Backup and Recovery Challenges

Think you are all set once you have backup software set up? Think again. Many companies experience epic recovery failures with backup solutions in place because they fail to take into account these four common backup challenges.

Challenge One: Malfunctioning backup technology.

Most people will tell you that planning is the most important thing you can do to avoid a DR failure. But they are wrong. Planning actually falls second in the ranking order, preceded only by the backup technology you have in place. Why? All the planning in the world will not secure your data if the technology fails.

Backups and replication are the foundation of a modern DR plan, and as such, it’s critical to ensure that the technology is working as it should – e.g., backups are automatic and reliable, the integrity of your data is upheld through inline and offline validation, auditing is automated via failover virtualization and backups are replicated successfully to a secondary location. In simple terms, make sure your data is actually being backed up and replicated to an offsite location. This process provides an added layer of redundancy so that if your primary location’s data center goes down, information is still accessible via the secondary site, and business operations can proceed unaffected.
Archiving is also an important consideration in DR and can be used to either replace or supplement replication. Archiving can be performed on a disk-to-disk-to-any (D2D2x) basis, where the archive target can be a rotational disk, rotational tape, fixed NAS or fixed SAN. Archiving is a great way to augment your WAN if bandwidth is limited. But, keep in mind that rotational archiving is limited in some disaster scenarios. For example, I knew an IT administrator who used rotational archiving but couldn’t switch the archive target in a disaster because flooding prevented him from physically driving to the office.

Another important consideration to keep top of mind is to never neglect your systems. Data backup is only effective if you have available systems and infrastructure upon which to access it. Consider techniques such as dissimilar bare metal recovery and virtualized “instant recovery” to ensure your data and systems – and your business – will be back up and running quickly after a disaster strikes.
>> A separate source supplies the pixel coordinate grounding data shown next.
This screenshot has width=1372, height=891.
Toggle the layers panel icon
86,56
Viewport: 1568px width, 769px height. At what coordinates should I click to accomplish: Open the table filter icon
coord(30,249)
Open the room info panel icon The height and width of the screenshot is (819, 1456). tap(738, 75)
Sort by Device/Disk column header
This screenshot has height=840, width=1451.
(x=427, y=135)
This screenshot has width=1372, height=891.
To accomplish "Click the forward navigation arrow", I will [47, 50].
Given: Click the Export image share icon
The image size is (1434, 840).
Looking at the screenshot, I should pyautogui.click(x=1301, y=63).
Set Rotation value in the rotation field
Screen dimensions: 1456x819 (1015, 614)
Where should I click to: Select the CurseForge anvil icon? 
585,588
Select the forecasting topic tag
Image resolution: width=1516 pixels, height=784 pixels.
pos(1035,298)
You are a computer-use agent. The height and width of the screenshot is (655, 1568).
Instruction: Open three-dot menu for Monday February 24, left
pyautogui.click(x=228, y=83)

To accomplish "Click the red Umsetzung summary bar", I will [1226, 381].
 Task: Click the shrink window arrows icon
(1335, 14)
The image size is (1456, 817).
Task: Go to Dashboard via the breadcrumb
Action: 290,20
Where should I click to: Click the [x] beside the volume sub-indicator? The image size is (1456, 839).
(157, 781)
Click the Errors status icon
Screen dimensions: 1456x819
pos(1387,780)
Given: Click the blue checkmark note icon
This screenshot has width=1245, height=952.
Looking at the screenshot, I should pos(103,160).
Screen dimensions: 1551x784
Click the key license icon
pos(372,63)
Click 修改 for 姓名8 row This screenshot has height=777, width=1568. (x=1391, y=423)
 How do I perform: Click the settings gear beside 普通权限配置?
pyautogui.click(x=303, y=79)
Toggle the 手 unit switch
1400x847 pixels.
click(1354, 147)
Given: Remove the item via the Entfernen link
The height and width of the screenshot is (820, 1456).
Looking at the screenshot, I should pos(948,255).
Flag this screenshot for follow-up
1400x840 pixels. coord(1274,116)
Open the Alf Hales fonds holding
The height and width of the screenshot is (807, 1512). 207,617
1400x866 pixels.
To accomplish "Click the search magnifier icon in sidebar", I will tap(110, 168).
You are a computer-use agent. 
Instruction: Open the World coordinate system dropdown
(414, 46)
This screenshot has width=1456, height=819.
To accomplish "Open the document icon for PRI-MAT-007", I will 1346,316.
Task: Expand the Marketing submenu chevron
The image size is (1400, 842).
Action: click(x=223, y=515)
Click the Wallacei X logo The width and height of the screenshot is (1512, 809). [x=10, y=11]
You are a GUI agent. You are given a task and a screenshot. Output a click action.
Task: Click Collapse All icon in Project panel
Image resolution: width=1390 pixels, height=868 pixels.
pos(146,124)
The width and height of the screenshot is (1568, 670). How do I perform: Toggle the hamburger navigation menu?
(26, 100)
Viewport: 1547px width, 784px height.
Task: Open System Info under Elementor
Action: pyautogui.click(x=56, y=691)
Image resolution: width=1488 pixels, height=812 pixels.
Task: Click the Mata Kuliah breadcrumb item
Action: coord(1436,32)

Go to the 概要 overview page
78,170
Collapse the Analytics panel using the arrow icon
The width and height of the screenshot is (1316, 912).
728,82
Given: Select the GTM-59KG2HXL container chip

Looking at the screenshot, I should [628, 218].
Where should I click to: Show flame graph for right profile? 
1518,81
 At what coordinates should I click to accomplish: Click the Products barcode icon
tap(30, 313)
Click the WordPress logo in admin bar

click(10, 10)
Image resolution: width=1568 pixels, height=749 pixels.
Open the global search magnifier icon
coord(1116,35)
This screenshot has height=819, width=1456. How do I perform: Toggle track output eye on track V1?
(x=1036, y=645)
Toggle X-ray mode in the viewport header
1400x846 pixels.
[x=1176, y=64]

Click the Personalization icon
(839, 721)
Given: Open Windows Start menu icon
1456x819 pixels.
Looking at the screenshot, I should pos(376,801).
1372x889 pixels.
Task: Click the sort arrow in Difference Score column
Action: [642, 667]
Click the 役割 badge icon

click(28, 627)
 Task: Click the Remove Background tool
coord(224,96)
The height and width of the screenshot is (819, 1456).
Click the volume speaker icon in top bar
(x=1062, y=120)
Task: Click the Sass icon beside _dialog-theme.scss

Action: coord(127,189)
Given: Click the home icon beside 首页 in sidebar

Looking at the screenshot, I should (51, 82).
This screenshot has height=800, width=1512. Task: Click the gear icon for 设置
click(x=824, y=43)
Challenge Two: Neglecting to plan.

Proper DR planning means actually writing up a document that is broad in scope and covers step-by-step guidelines on what to do in the event of a disaster.  Strong DR plans focus on three primary areas:
  • People: Identify key operational personnel and provide them with the ability to work remotely or at a secondary location when a disaster strikes. This means giving them direct access – regardless of their location – to the recovery systems, data and other resources they need to maintain business operations. It’s also important to set up an alternate form of communication (e.g., employees’ cell phones) in the event that your organization’s primary communications infrastructure goes down (e.g., corporate email or phone systems).
  • Infrastructure: Identify key operational infrastructure – those parts of your infrastructure without which your business can’t operate – and make sure they are protected. It is incredibly important to remember
  • Processes: Identify key operational processes – step-by-step guidelines for who does what in the event of a disruption – and make sure employees are aware of and have practiced their role. Having cross-organizational buy-in is an extremely important piece of the puzzle. Remember to consider every process that is critical to the daily operations of your business. Don’t just focus on IT processes.
Your DR plan, as well as your data protection solutions, should also meet your company’s Recovery Point Objectives (RPOs) – or the maximum amount of data (in terms of time) that you can afford to lose – and Recovery Time Objectives (RTOs) – or the maximum amount of time that you can afford to be without your data and systems. The best DR plans are based on how much data is being recovered and how quickly that information needs to be brought online.

Challenge Three: Failing to test, test and test again.

Companies typically make one of two fundamental mistakes when it comes to DR testing: They fail to test plans and processes on a consistent basis or fail to test real-world DR scenarios. Not performing DR testing on a consistent basis is a major issue for administrators because of the ongoing evolution of IT infrastructure. There is often a divergence that is difficult to capture that is related to, but not wholly reflected by, the assumption of heterogeneity. The cure is thorough, iterative DR testing that is done on a consistent schedule that allows it to be adopted as yet another standard business practice. The change rate of your data is a good benchmark to determine how frequently to test your disaster recovery plan.
Real-world DR testing means considering various disaster scenarios and evaluating how DR processes may change as a result. For example, an IT administrator who used rotational archiving in his DR strategy, but didn’t take into account that, depending on the disaster, he may not be able to physically rotate the media. Had he tested his DR plan with a variety of disaster scenarios in mind, he would have realized his mistake and put different processes in place for different types of disasters.
Creating an effective DR plan isn’t just about grinding through apparently endless processes and details; it also requires the creativity to think outside the box and consider a variety of different disasters and resulting DR consequences. In other words, seriously consider the disaster scenarios that you deem impossible in addition to those you think most probable – because, in reality, you just never know.

Challenge Four: Assuming homogeneity.

Simplifying your IT infrastructure is always a good thing – until it isn’t.  In order to maximize ROI, it’s important to maintain flexibility so that IT remains responsive and agile to the changing needs of its users and to the evolving technology and vendor landscape.

To take the most common example, avoiding single vendor lock-in is critical to both the technical and financial success of modern IT. DR failures often occur because administrators support only a single technology in their  planning. For example, they’ll support storage technologies such as SAN or NAS, but ignore direct attached storage; embrace virtualization, but ignore physical servers; or support physical appliances, but fail to consider the need to restore between different models and generations of servers. Implementing a DR plan and accompanying technology that embraces heterogeneity and adapts to agile IT environments will be the most effective when you need them most.

To summarize, implementing an effective DR strategy doesn’t have to be difficult or consume multitudes of IT resources. Functional backup technology, detailed DR plans, continuous testing and heterogeneity is the core foundation that will prevent disaster failures and propel you to DR success.